Plan your meal before you open the refrigerator, get what you need, and close the door. Opening it throughout the day leads to impulsive choices and overeating.

 5. Thou Shalt Not Eat After 7:30pm

When you eat late at night you are more likely to be eating in front of the TV (when you won’t pay attention to how much you’re putting in your mouth) and you’re more likely to pick high-calorie snacks.

6. Thou Shalt Not Pile Food More than 1 Inch High or Within 2 Inches of the Plate Edge

Larger portions equal more calories. ‘Nuff said.

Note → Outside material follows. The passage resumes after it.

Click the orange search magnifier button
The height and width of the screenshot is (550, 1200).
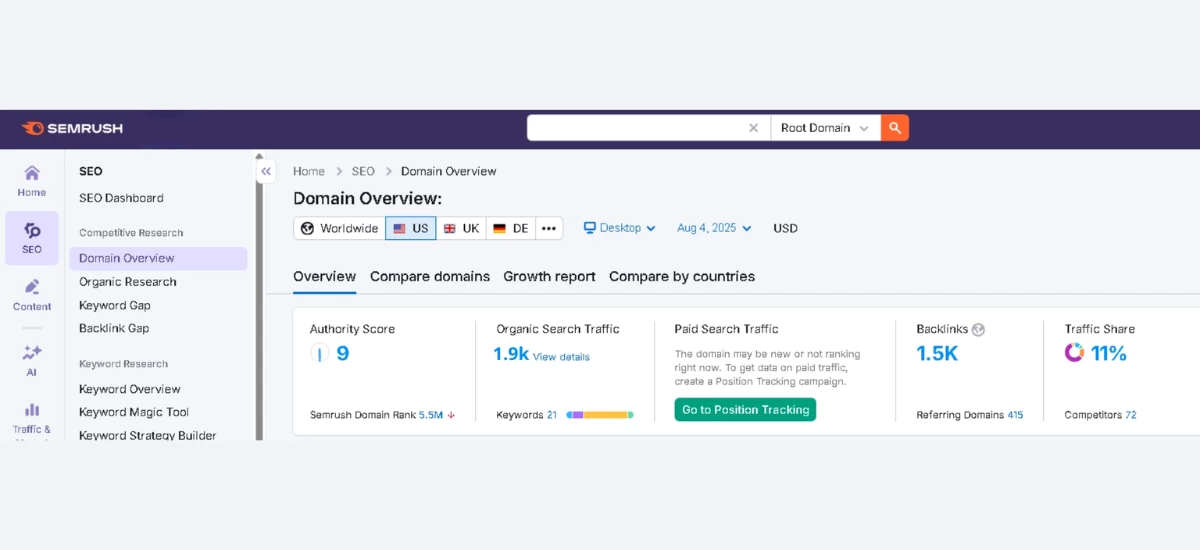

 7. Thou Shalt Not Chew Food Less than 20 Times Per Bite

Chewing allows your body to realize that you are eating food, prompting it to create a sensation of fullness at the appropriate time. When you don’t chew enough, you get ahead of that process, eating well past when you are actually satisfied.

 8. Thou Shalt Not Covet Thy Neighbor’s Plate

Spend your day nibbling bites on someone else’s sandwich or afternoon snack, and you will add on 1,000 calories easy.

 9. Thou Shalt Not Carry Small Bills

Nothing loves a small bill better than a vending machine. When you have them at the ready, you are one step closer to an impulsive, calorie-loaded afternoon slip up.

10. Thou Shalt Not Eat While Standing Up

Eating sitting down enables you to be aware of what you’re eating and eat it slowly so that your body can tell you your full before it’s too late.